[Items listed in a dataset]
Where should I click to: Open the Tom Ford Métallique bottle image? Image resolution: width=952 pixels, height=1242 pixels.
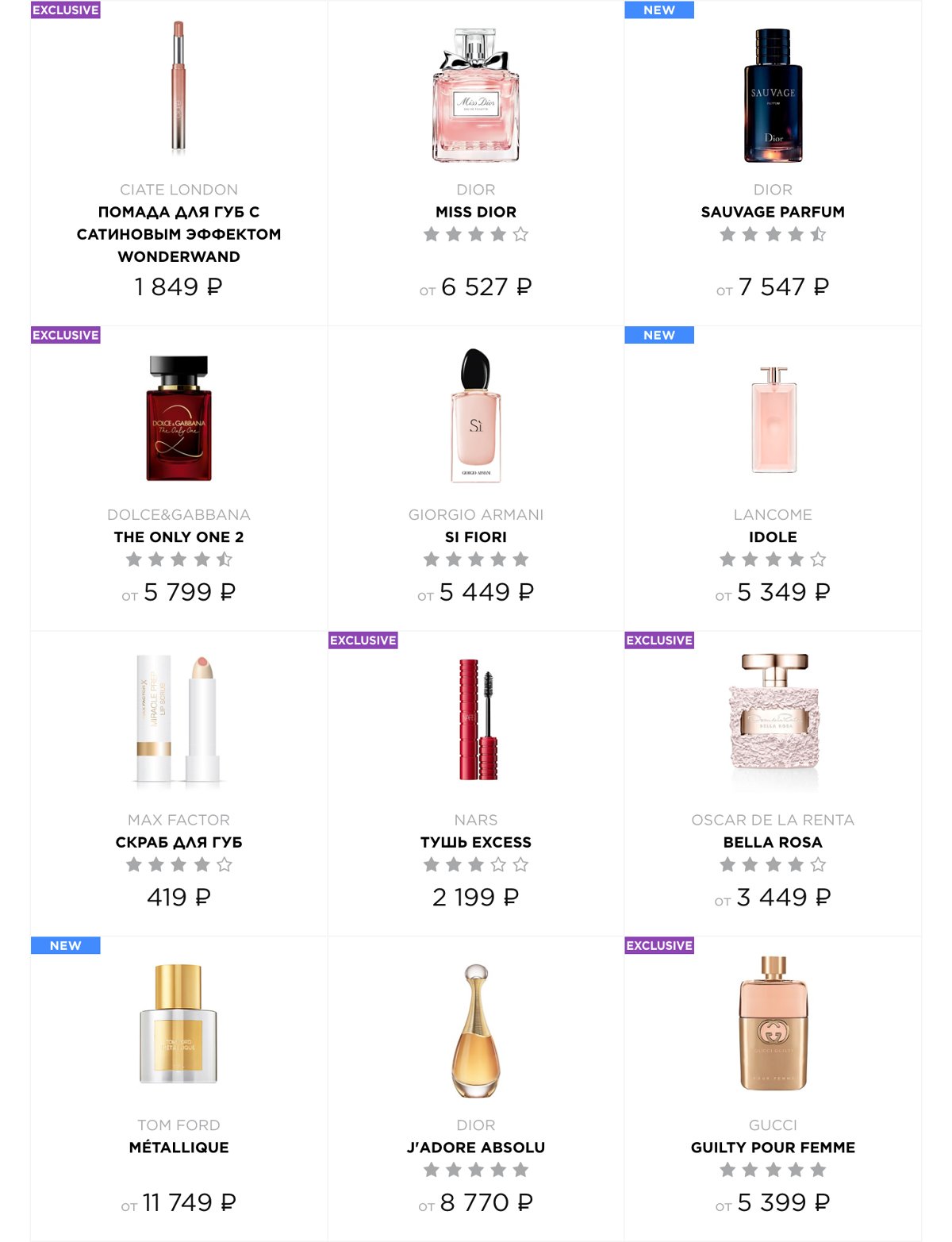tap(178, 1024)
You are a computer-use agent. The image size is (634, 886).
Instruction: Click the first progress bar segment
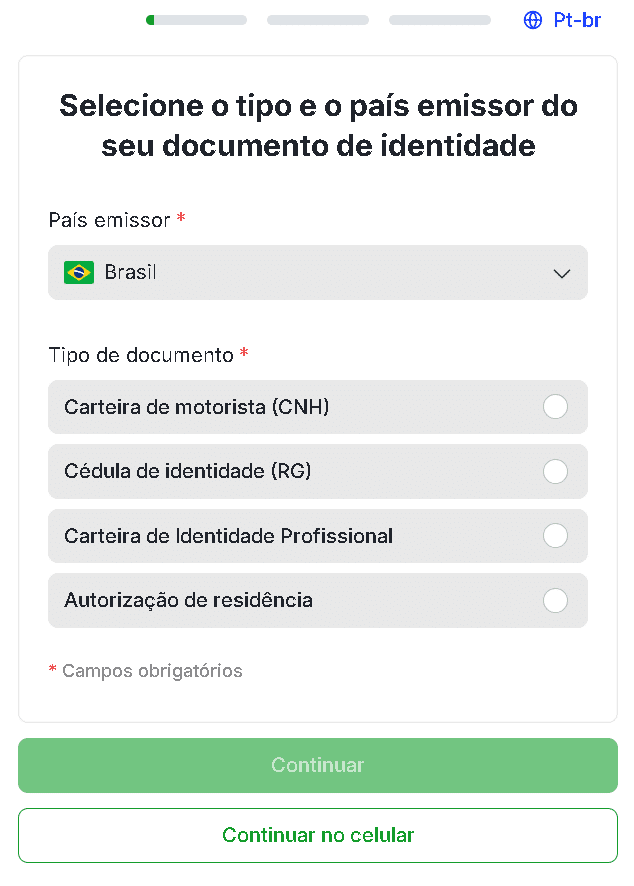pos(196,19)
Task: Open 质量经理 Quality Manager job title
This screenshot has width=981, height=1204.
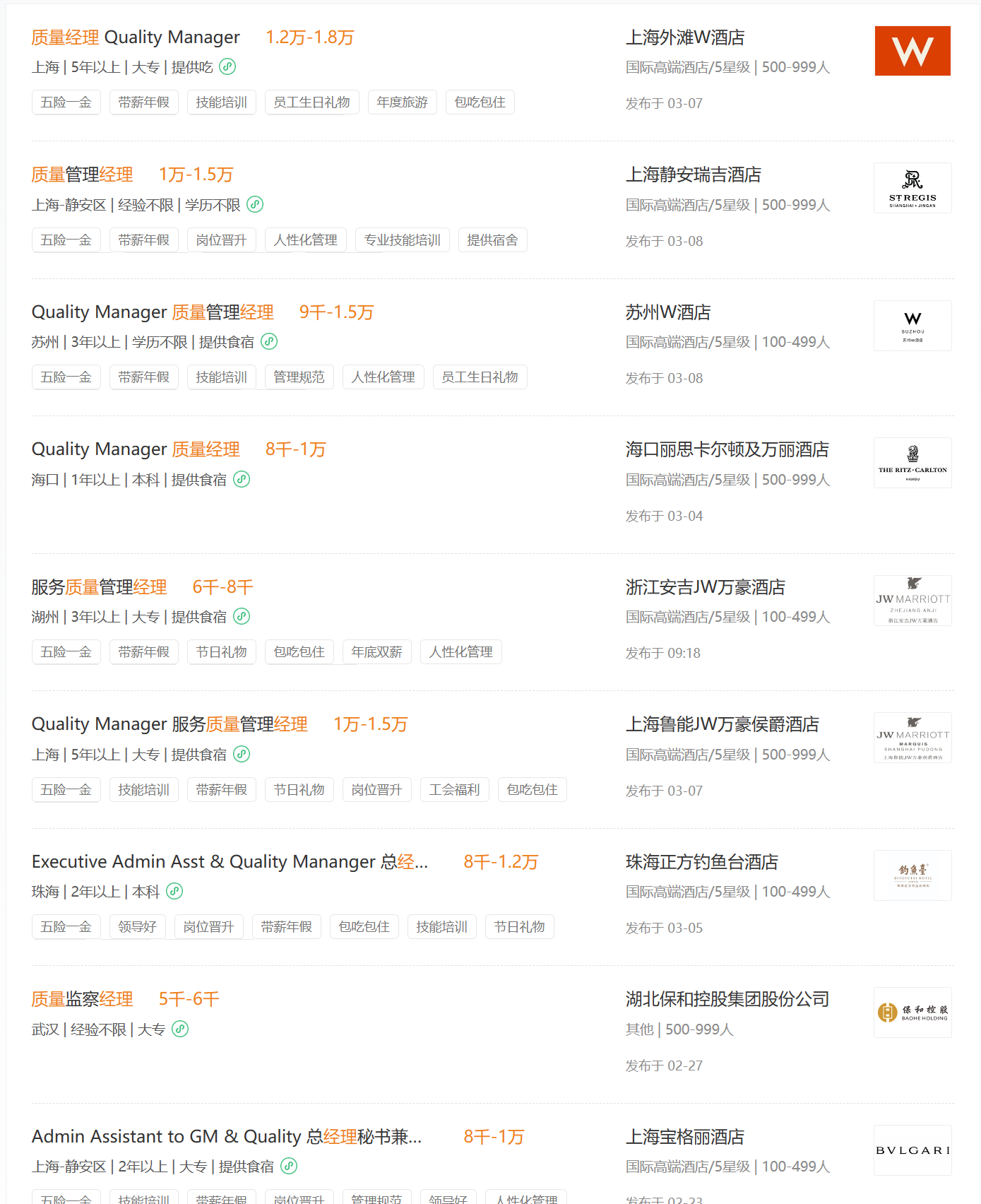Action: (136, 37)
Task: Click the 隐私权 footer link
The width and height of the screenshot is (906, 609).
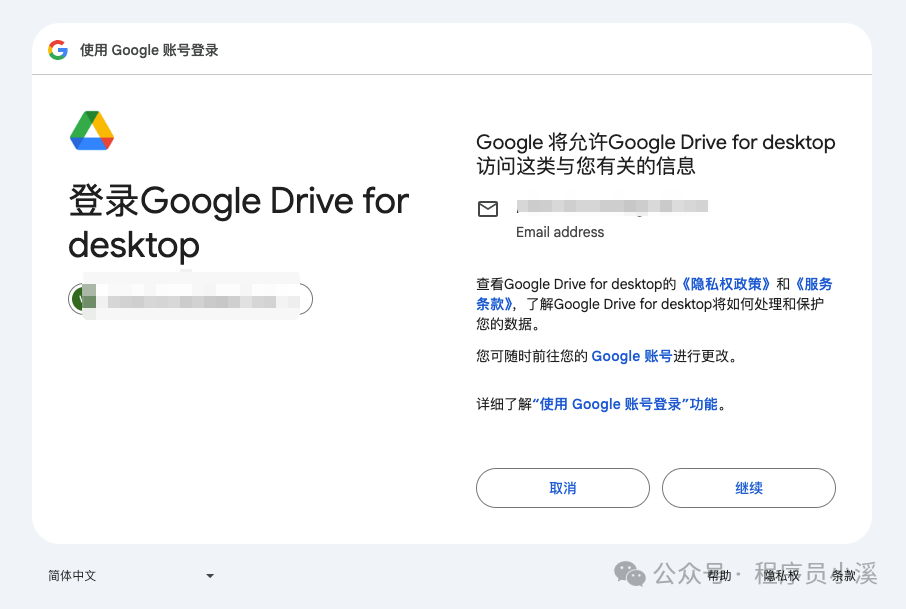Action: click(x=780, y=576)
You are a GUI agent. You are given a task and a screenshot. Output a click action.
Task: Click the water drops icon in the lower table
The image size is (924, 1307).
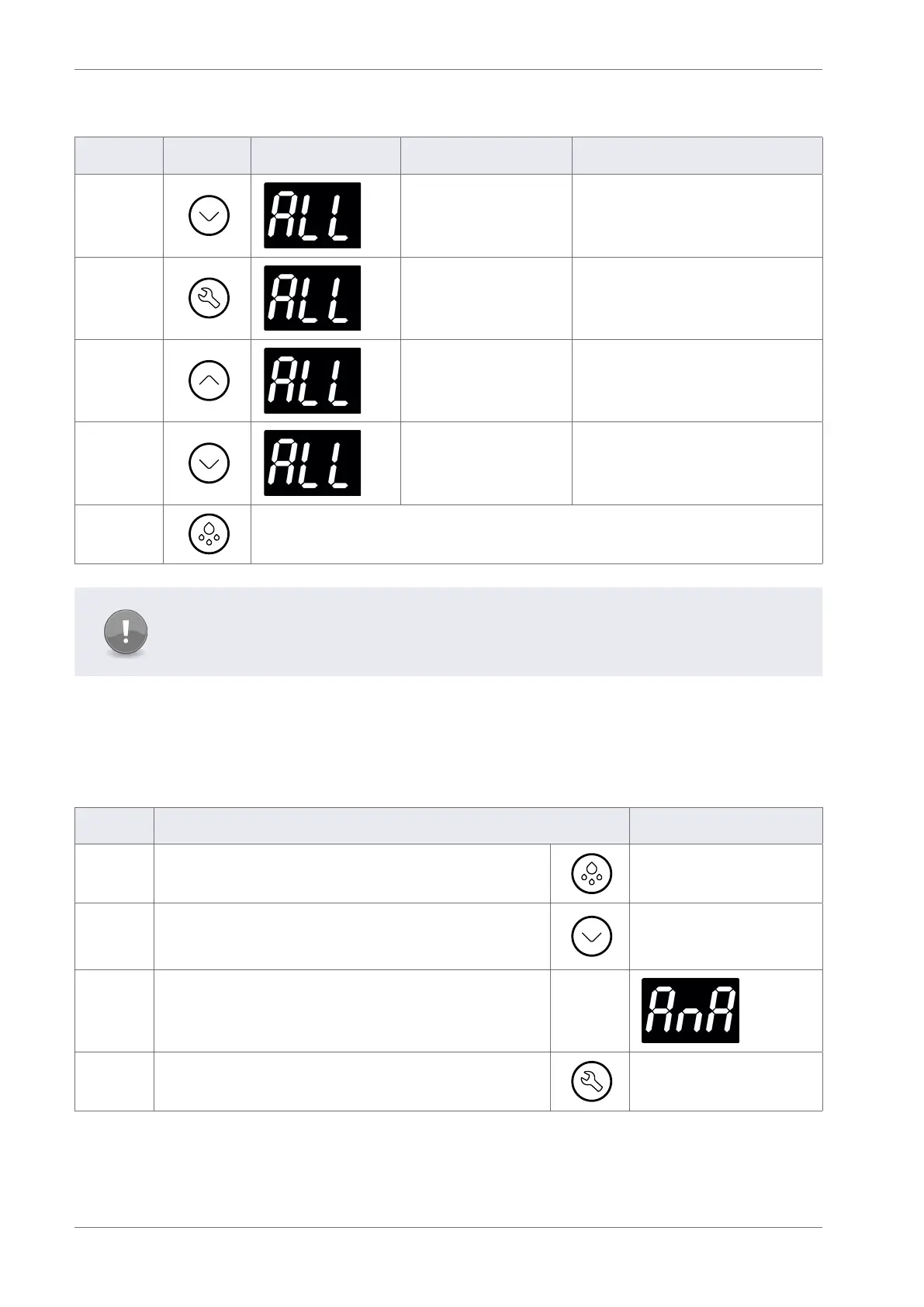(591, 873)
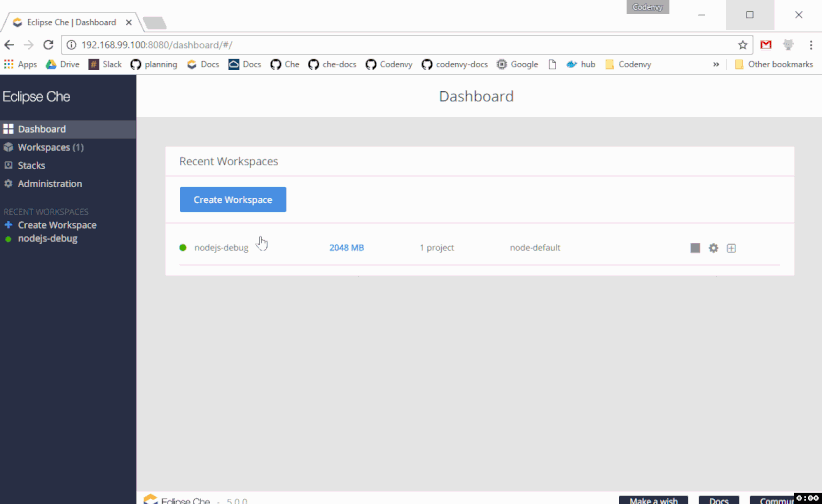Open the Gmail extension icon
This screenshot has width=822, height=504.
[766, 45]
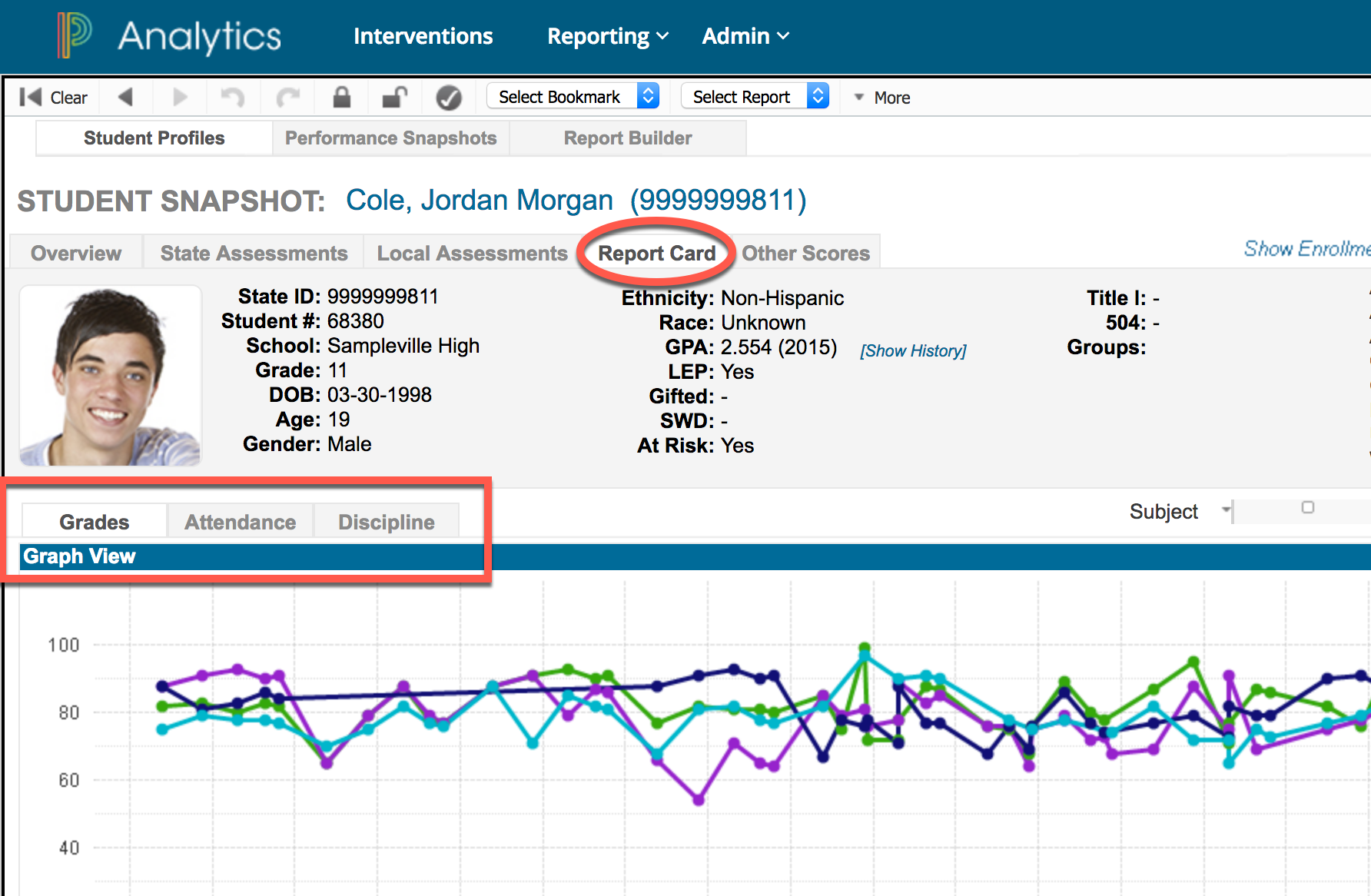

* PROBLEM *
Copy only this from above: the line containing "Task: Open 质量经理 Quality Manager job title", the line containing "Task: Click the water", and all lines between, printed exactly. Leave out the pictures.

* TASK OUTPUT *
Task: Open 质量经理 Quality Manager job title
This screenshot has width=981, height=1204.
Action: (136, 37)
Task: Click the 隐私权 footer link
The width and height of the screenshot is (906, 609).
Action: click(x=780, y=576)
You are a GUI agent. You are given a task and a screenshot. Output a click action.
Task: Click the water drops icon in the lower table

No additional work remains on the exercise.